Sen. Menendez attends Woodbridge business seminar

U.S. Sen. Robert Menendez speaks at a Woodbridge business seminar Monday. Photo: Jason Towlen
WOODBRIDGE, NJ — U.S. Sen. Robert Menendez, D-NJ, hasn’t given up trying to close tax loopholes used by oil companies to keep more than $20 billion in profits each year.
While the legislation to end the oil-company subsidies failed to pass the Senate by eight votes last month, Menendez and other Democrats continue to push for the reform that some critics have said would do nothing to lower gas prices.
The revenue, however, would be sorely needed in Washington, where annual budget deficits sparked a new debate about whether to raise the nation’s $14.3 trillion debt ceiling by August to avoid a potential default and economic crisis.
Menendez spoke Monday morning at a business development seminar hosted by the township of Woodbridge and attended by business representatives, former Gov. James Florio and elected officials from elsewhere in the state.
The annual event serves as a pep rally for the township’s development opportunities and comes at a time when the shrinking private sector has pushed the unemployment rate to more than 9 percent last month — among the highest levels in 25 years, according to federal jobs figures.

U.S. Sen. Robert Menendez and Mayor John E. McCormac at a Woodbridge business seminar Monday. Photo: Jason Towlen
“At the end of the day, if we are going to have shared burdens, then shared burdens means everybody,” Menendez said afterward. “If we are going to talk about asking the middle-class families to do more, we should ask ‘Big Oil’ to do more.”

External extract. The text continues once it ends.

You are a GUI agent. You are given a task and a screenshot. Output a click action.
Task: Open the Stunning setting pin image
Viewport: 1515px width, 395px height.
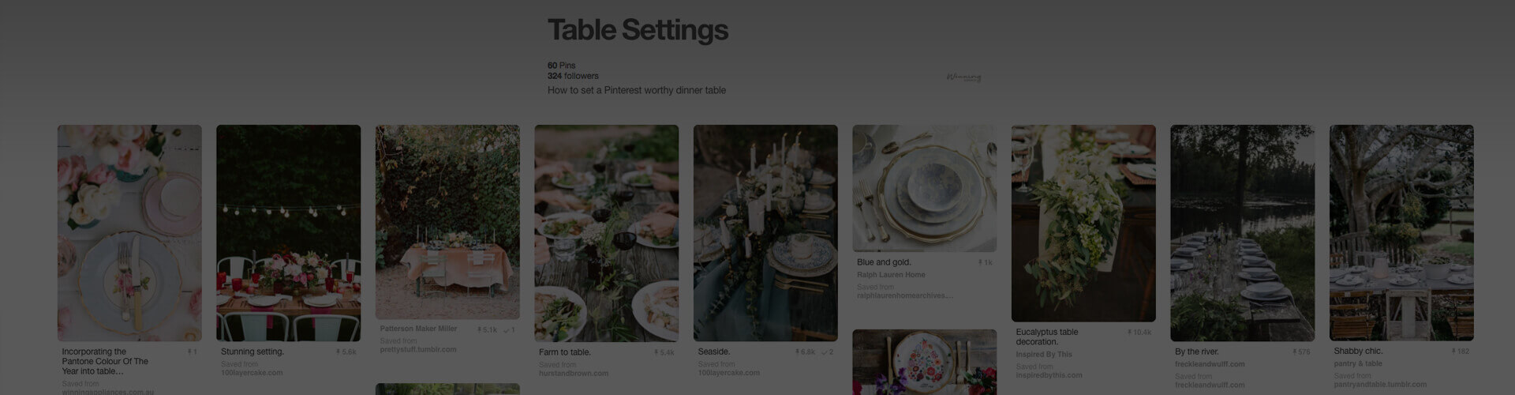[288, 233]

The state’s junior U.S. senator described meeting with Federal Reserve Chairman Ben Bernanke and the then-Treasury Secretary Henry Paulson in 2008, when they briefed key members of Congress about the need to eventually bail out banks.
“He (Bernanke) looked at me and said the most chilling thing I have ever heard in 38 years in public service,” Menendez said. “He said, ‘Senator, with all due respect, if you and your colleagues don’t act in the next two to three weeks, we will have a global financial meltdown.’”
“I tell that story because we talk about coming out of a very deep recession, and, in fact, where the nation was at that time was on the verge of a new depression,” Menendez said.
Menendez praised Democratic Mayor John E. McCormac for overseeing the growth and openings of about 80 businesses in the township in the past four years, and added that he has high hopes for the rest of the country.
“I am convinced that this country that went to war twice to beat fascism and Nazism and succeeded, a country that put a man on the moon and created a technological revolution … is a country that is going to meet this economic challenge and create greater prosperity ahead.”